Riferimento storico a Kissamos

 
 
 
 
 


        

Kissamos – Kastelli, il capoluogo della regione Kissamos ha preso il suo nome dal castello veneziano che si trova qui (Kastelli) mentre conserva inalterato anche il nome dell’  insediamento proellenico che si trovava allo stesso posto (Kissamos).
Plinio la nomina come Cissamos e Ptolemeo come Kissamos-polis.  Il suo porto si trovava alla località nominata oggi Mavros Molos.  La città  si è sviluppata particolarmente nel periodo romano ed in quel periodo storico si collocano la maggior parte dei reperti archeologici.
Si possono vedere Terme Romane, ville con dei mosaici al pavimento, cimiteri romani.  Inoltre sono ancora visibili i resti dell’ acquedotto romanoal posto di Kria Vrissi come anche parte  della cinta muraria del castello.  Nel museo si trovano oggetti dell’ epoca arcaica-classica ed ellenica, oggetti in ceramica, statue romane recipienti in vetro ecc.
Kissamos romana aveva un noto teatro ed amfiteatro come dice Onorio Belli che ha visto le loro rovine alla fine del 16° secolo.

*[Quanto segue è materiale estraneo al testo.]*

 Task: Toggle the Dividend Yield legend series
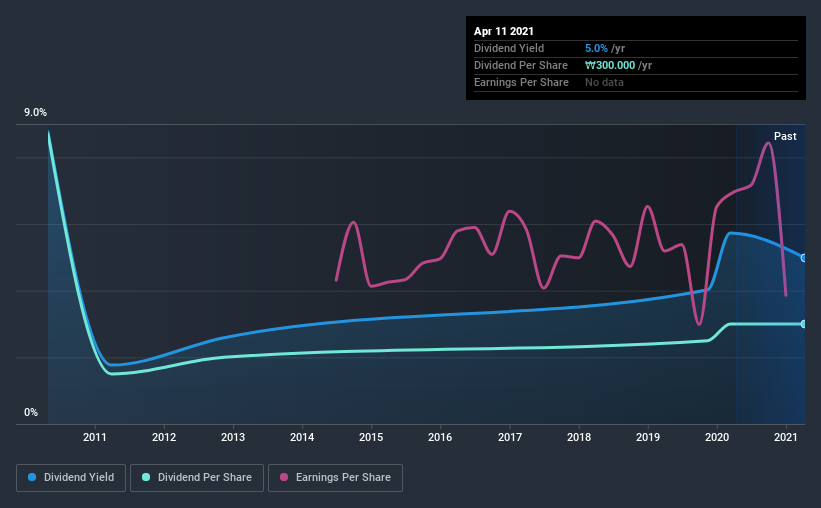click(x=71, y=478)
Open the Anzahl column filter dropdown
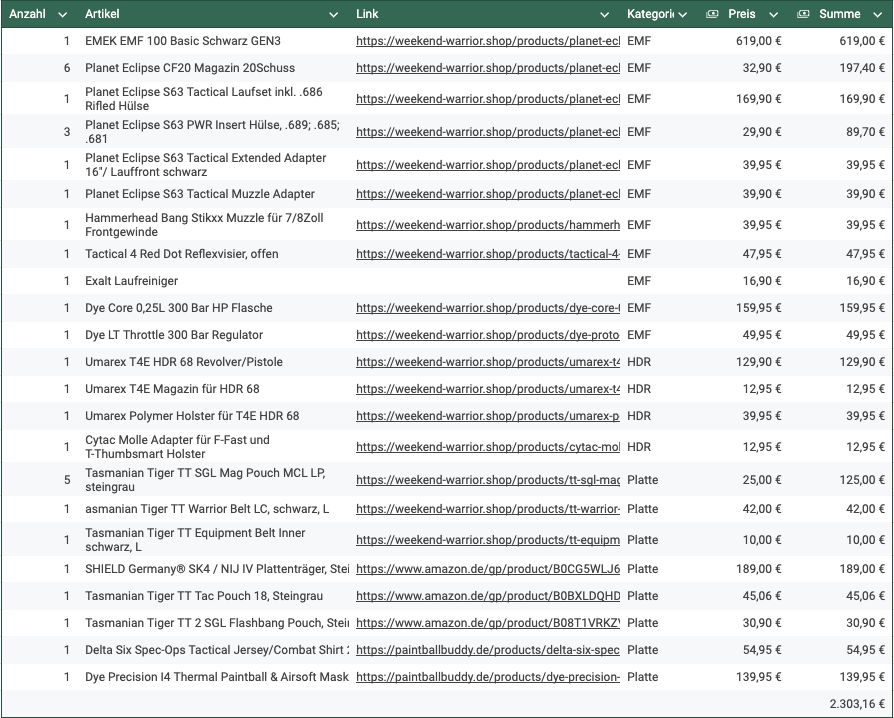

Si conserva inoltre l’ acropolis della città alla località Seli, a mezzo ora da Kissamos dove B. Theofanidis ha scavato un tempio del periodo miceneo là dove secondo la leggenda si trovava Micene, la città fondata dal re Agamemnone.
Durante il primo periodo Bisantino Kissamos ha conservato il suo vigore e allora si istitui il vescovato di Kissamos.  Nel secondo periodo bisantino il vescovato è stato trasferito al villaggio Episcopi per evitare le incursioni dei pirati.
Nel periodo dell’ occupazione veneziana il vescovato è venuto al possesso della chiesa cattolica.  Già il 1307 si nomina il primo vescovo latino.  Nello stesso periodo è stata costruita (1579-1582) la fortezza pentagonale con chiesa, prigione, caserma, pozzo all’ interno che più tardi i Turchi l’ hanno occupata e ristrutturata completamente.   Oggi si salva in buone condizioni proprio sulla roccia. 
Nel periodo della dominazione turca, Kastelli ha partecipato attivamente a tutti gli atti rivoluzionari contro i Turchi e verso l’ unione dell’ isola al resto della Grecia.  Notevole è anche la resistenza della città e della regione in generale all’ occupazione nazista.